___ Information shown ___
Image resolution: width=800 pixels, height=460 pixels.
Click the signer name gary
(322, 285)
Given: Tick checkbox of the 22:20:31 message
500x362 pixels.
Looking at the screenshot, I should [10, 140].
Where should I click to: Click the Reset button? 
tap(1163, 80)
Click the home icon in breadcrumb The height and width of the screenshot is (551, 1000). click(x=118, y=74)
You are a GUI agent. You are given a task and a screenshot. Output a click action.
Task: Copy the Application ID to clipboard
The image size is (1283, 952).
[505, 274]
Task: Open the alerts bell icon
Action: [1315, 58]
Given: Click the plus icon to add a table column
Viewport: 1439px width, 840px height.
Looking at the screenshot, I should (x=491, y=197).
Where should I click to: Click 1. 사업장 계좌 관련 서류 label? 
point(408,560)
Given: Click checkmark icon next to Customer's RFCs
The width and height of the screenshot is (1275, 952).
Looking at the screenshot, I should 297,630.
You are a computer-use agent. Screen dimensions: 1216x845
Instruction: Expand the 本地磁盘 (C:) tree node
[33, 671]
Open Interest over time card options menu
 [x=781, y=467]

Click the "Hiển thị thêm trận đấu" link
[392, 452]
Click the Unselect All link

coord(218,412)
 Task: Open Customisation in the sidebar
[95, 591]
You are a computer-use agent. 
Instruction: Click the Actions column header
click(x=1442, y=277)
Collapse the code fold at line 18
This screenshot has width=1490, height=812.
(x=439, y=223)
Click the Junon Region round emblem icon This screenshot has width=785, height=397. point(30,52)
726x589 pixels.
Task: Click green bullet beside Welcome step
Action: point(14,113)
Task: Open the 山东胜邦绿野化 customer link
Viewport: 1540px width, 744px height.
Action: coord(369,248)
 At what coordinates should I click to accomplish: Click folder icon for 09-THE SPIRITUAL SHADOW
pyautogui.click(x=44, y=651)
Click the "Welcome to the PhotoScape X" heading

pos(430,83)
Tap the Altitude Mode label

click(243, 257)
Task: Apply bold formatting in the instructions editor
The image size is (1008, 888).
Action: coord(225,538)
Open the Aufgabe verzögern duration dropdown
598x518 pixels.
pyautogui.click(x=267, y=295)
___
Stated goal. Update the records above by replacing every instance of "Where should I click to" with "What should I click to", keeping all other text the same.

Output of the task.
Image resolution: width=800 pixels, height=460 pixels.
Click the signer name gary
(322, 285)
Given: Tick checkbox of the 22:20:31 message
500x362 pixels.
Looking at the screenshot, I should [10, 140].
What should I click to: Click the Reset button? 
tap(1163, 80)
Click the home icon in breadcrumb The height and width of the screenshot is (551, 1000). click(x=118, y=74)
You are a GUI agent. You are given a task and a screenshot. Output a click action.
Task: Copy the Application ID to clipboard
The image size is (1283, 952).
[505, 274]
Task: Open the alerts bell icon
Action: [1315, 58]
Given: Click the plus icon to add a table column
Viewport: 1439px width, 840px height.
Looking at the screenshot, I should (x=491, y=197).
What should I click to: Click 1. 사업장 계좌 관련 서류 label? 
point(408,560)
Given: Click checkmark icon next to Customer's RFCs
The width and height of the screenshot is (1275, 952).
Looking at the screenshot, I should 297,630.
You are a computer-use agent. Screen dimensions: 1216x845
Instruction: Expand the 本地磁盘 (C:) tree node
[33, 671]
Open Interest over time card options menu
 [x=781, y=467]

Click the "Hiển thị thêm trận đấu" link
[392, 452]
Click the Unselect All link

coord(218,412)
 Task: Open Customisation in the sidebar
[95, 591]
You are a computer-use agent. 
Instruction: Click the Actions column header
click(x=1442, y=277)
Collapse the code fold at line 18
This screenshot has width=1490, height=812.
(x=439, y=223)
Click the Junon Region round emblem icon This screenshot has width=785, height=397. point(30,52)
726x589 pixels.
Task: Click green bullet beside Welcome step
Action: point(14,113)
Task: Open the 山东胜邦绿野化 customer link
Viewport: 1540px width, 744px height.
Action: coord(369,248)
 At what coordinates should I click to accomplish: Click folder icon for 09-THE SPIRITUAL SHADOW
pyautogui.click(x=44, y=651)
Click the "Welcome to the PhotoScape X" heading

pos(430,83)
Tap the Altitude Mode label

click(243, 257)
Task: Apply bold formatting in the instructions editor
The image size is (1008, 888).
Action: coord(225,538)
Open the Aufgabe verzögern duration dropdown
598x518 pixels.
pyautogui.click(x=267, y=295)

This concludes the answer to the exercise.